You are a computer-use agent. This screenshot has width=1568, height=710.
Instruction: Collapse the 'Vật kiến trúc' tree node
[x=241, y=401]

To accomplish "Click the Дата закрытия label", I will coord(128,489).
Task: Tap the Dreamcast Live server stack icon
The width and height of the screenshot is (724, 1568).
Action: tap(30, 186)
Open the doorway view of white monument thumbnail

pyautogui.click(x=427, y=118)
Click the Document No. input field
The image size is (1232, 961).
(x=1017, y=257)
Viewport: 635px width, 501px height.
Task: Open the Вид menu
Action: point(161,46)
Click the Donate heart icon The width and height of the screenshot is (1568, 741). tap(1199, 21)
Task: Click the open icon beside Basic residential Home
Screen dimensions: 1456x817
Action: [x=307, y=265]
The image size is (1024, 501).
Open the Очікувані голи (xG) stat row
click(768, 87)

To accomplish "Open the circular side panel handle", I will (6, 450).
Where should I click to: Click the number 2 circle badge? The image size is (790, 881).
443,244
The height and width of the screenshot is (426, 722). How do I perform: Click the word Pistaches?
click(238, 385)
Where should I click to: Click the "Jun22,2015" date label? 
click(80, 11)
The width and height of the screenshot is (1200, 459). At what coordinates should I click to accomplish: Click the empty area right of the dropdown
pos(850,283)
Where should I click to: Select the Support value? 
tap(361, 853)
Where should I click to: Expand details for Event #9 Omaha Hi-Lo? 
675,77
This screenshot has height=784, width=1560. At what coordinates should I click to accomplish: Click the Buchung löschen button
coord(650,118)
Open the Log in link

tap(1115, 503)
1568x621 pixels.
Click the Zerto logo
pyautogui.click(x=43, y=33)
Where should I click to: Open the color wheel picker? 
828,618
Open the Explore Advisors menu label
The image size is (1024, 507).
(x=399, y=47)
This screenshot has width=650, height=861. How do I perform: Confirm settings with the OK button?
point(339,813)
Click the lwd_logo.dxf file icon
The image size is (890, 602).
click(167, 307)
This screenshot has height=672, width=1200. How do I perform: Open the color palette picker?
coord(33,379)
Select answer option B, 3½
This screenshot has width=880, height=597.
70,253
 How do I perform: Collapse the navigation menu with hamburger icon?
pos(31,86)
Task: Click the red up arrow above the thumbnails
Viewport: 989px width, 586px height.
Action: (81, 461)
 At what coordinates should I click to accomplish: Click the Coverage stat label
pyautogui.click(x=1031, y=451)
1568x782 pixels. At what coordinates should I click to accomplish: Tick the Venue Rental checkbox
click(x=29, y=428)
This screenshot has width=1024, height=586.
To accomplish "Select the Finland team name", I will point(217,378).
══════════
Problem: Your answer should be one number: how many lines in the preceding listing hold "will".

Response for this exercise: 3